▶ What is needed: For this exercise, copy the records below exactly and exclude every image.

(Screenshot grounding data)
┌────────
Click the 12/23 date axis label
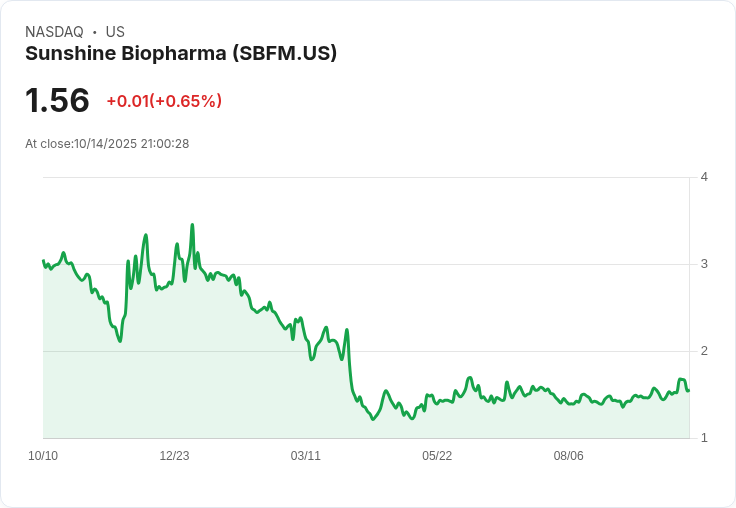736x508 pixels. (174, 456)
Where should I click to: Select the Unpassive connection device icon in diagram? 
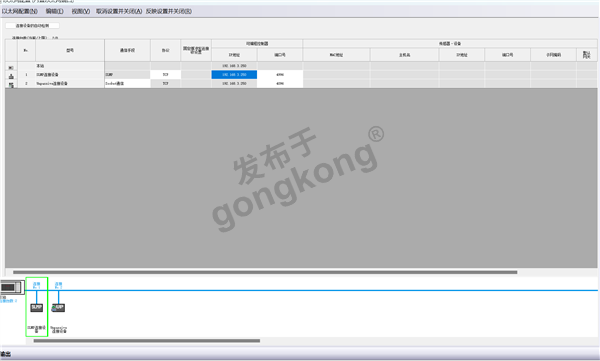[x=58, y=307]
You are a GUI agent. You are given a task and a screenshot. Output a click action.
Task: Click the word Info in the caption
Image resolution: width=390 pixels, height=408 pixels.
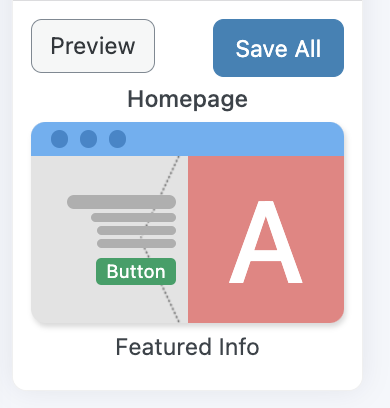pyautogui.click(x=239, y=347)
└────────
▶ Exercise response:
Click the 12/23 date axis label
736x508 pixels. (174, 456)
Where should I click to: Select the Unpassive connection device icon in diagram? 
[x=58, y=307]
You are a GUI agent. You are given a task and a screenshot. Output a click action.
Task: Click the word Info in the caption
Image resolution: width=390 pixels, height=408 pixels.
pyautogui.click(x=239, y=347)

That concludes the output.